> [GIVEN INFORMATION]
---------------
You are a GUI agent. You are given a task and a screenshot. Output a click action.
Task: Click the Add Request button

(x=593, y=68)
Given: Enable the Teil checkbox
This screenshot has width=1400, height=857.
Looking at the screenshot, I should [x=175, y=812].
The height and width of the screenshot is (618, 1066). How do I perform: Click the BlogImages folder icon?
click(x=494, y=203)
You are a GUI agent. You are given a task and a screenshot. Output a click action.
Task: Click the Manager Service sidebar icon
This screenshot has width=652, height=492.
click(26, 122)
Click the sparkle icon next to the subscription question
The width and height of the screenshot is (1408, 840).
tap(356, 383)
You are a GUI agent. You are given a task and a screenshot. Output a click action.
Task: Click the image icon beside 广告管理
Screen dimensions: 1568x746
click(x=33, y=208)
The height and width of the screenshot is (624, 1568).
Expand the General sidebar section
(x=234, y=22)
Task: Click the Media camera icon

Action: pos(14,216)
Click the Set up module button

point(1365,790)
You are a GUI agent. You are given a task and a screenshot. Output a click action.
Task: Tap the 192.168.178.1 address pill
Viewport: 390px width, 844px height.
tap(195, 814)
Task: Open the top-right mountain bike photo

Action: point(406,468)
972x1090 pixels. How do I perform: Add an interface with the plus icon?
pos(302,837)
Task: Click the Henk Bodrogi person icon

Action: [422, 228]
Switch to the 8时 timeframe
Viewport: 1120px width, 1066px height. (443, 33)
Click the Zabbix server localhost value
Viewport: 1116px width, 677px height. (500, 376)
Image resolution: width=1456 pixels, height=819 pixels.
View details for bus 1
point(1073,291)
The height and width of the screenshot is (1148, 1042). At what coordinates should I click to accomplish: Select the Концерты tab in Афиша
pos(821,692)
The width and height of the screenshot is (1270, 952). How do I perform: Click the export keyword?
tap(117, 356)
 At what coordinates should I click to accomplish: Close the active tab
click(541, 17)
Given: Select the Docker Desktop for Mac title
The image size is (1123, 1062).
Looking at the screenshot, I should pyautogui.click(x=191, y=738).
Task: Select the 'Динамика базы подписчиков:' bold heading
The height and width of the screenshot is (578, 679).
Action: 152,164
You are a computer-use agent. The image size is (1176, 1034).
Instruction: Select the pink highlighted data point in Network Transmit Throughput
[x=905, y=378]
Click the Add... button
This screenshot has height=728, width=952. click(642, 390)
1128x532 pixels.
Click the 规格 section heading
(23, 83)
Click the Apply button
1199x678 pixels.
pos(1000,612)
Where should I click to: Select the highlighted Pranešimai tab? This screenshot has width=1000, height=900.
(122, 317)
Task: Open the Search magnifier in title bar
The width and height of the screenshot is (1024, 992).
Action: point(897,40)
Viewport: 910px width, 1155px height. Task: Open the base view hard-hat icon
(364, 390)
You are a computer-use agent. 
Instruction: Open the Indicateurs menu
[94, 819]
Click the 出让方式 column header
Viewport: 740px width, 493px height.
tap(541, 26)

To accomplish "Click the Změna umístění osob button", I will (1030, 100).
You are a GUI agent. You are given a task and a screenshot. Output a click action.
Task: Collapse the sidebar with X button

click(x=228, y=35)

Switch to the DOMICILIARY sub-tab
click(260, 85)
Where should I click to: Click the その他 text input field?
---------------
> [WHAT IS EXPECTED]
Copy the entire listing above line for line, with every character unchanged.

> [RESPONSE FOR THIS EXERCISE]
You are a GUI agent. You are given a task and a screenshot. Output a click action.
Task: Click the Add Request button

(x=593, y=68)
Given: Enable the Teil checkbox
This screenshot has width=1400, height=857.
Looking at the screenshot, I should [x=175, y=812].
The height and width of the screenshot is (618, 1066). How do I perform: Click the BlogImages folder icon?
click(x=494, y=203)
You are a GUI agent. You are given a task and a screenshot. Output a click action.
Task: Click the Manager Service sidebar icon
This screenshot has width=652, height=492.
click(26, 122)
Click the sparkle icon next to the subscription question
The width and height of the screenshot is (1408, 840).
tap(356, 383)
You are a GUI agent. You are given a task and a screenshot. Output a click action.
Task: Click the image icon beside 广告管理
Screen dimensions: 1568x746
click(x=33, y=208)
The height and width of the screenshot is (624, 1568).
Expand the General sidebar section
(x=234, y=22)
Task: Click the Media camera icon

Action: pos(14,216)
Click the Set up module button

point(1365,790)
You are a GUI agent. You are given a task and a screenshot. Output a click action.
Task: Tap the 192.168.178.1 address pill
Viewport: 390px width, 844px height.
tap(195, 814)
Task: Open the top-right mountain bike photo

Action: point(406,468)
972x1090 pixels. How do I perform: Add an interface with the plus icon?
pos(302,837)
Task: Click the Henk Bodrogi person icon

Action: [422, 228]
Switch to the 8时 timeframe
Viewport: 1120px width, 1066px height. (443, 33)
Click the Zabbix server localhost value
Viewport: 1116px width, 677px height. (500, 376)
Image resolution: width=1456 pixels, height=819 pixels.
View details for bus 1
point(1073,291)
The height and width of the screenshot is (1148, 1042). At what coordinates should I click to accomplish: Select the Концерты tab in Афиша
pos(821,692)
The width and height of the screenshot is (1270, 952). How do I perform: Click the export keyword?
tap(117, 356)
 At what coordinates should I click to accomplish: Close the active tab
click(541, 17)
Given: Select the Docker Desktop for Mac title
The image size is (1123, 1062).
Looking at the screenshot, I should pyautogui.click(x=191, y=738).
Task: Select the 'Динамика базы подписчиков:' bold heading
The height and width of the screenshot is (578, 679).
Action: 152,164
You are a computer-use agent. The image size is (1176, 1034).
Instruction: Select the pink highlighted data point in Network Transmit Throughput
[x=905, y=378]
Click the Add... button
This screenshot has height=728, width=952. click(642, 390)
1128x532 pixels.
Click the 规格 section heading
(23, 83)
Click the Apply button
1199x678 pixels.
pos(1000,612)
Where should I click to: Select the highlighted Pranešimai tab? This screenshot has width=1000, height=900.
(122, 317)
Task: Open the Search magnifier in title bar
The width and height of the screenshot is (1024, 992).
Action: point(897,40)
Viewport: 910px width, 1155px height. Task: Open the base view hard-hat icon
(364, 390)
You are a computer-use agent. 
Instruction: Open the Indicateurs menu
[94, 819]
Click the 出让方式 column header
Viewport: 740px width, 493px height.
tap(541, 26)

To accomplish "Click the Změna umístění osob button", I will (1030, 100).
You are a GUI agent. You are given a task and a screenshot. Output a click action.
Task: Collapse the sidebar with X button

click(x=228, y=35)

Switch to the DOMICILIARY sub-tab
click(260, 85)
Where should I click to: Click the その他 text input field?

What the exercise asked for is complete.